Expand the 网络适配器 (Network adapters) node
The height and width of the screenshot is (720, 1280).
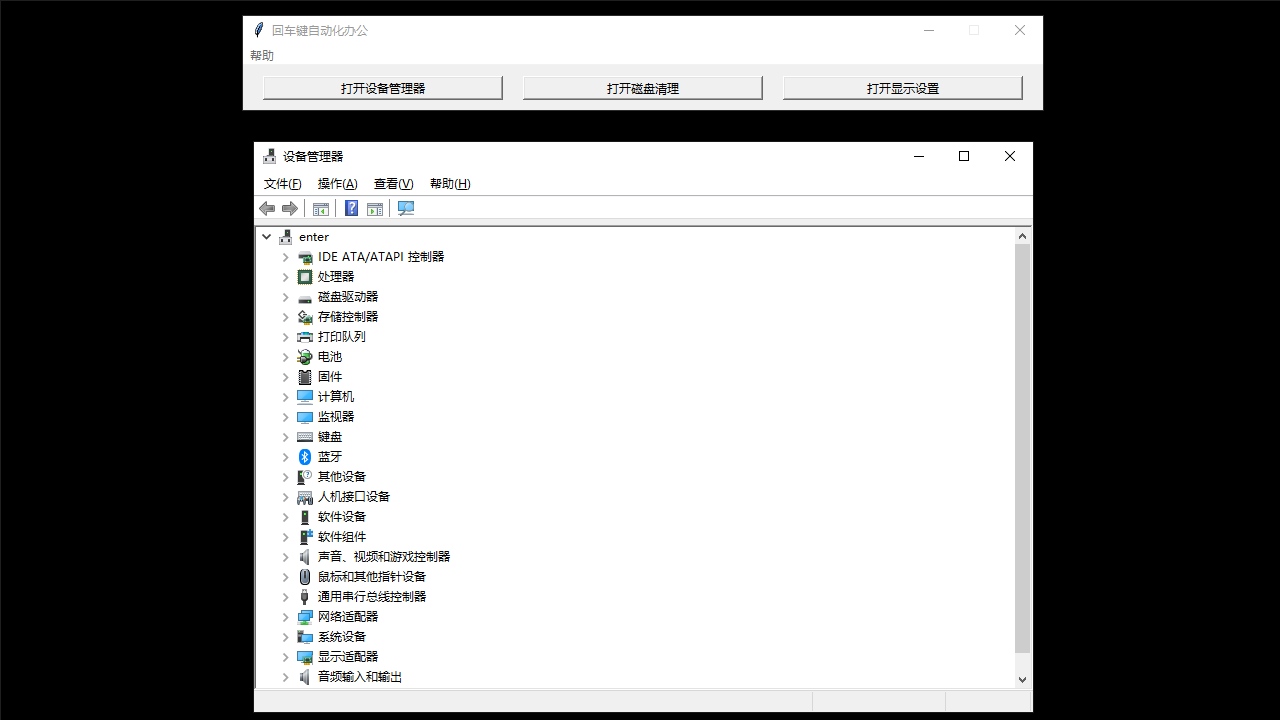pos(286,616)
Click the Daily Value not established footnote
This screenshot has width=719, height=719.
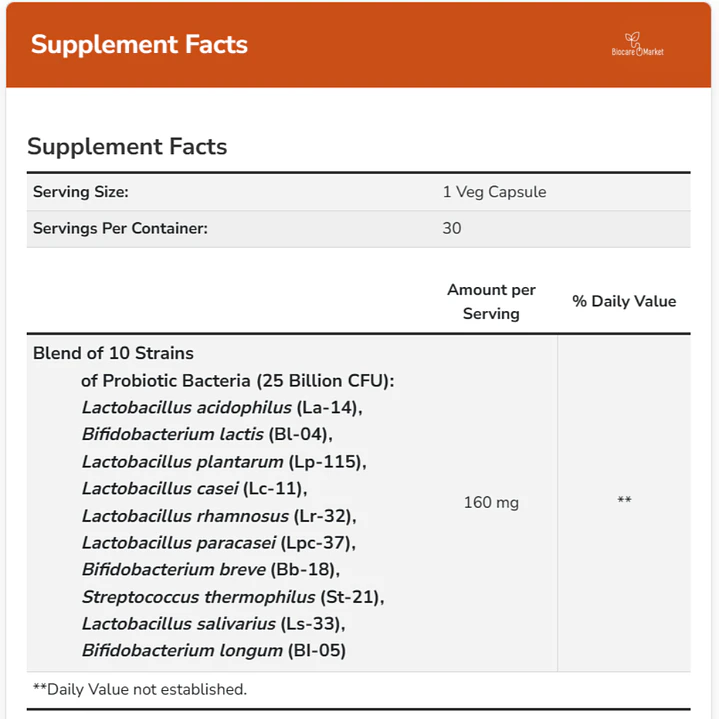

******

What to produce:
A verbatim copy of every record is required, with all pictures excluded.

Solved exercise:
Expand the 网络适配器 (Network adapters) node
The height and width of the screenshot is (720, 1280).
pos(286,616)
Click the Daily Value not established footnote
This screenshot has width=719, height=719.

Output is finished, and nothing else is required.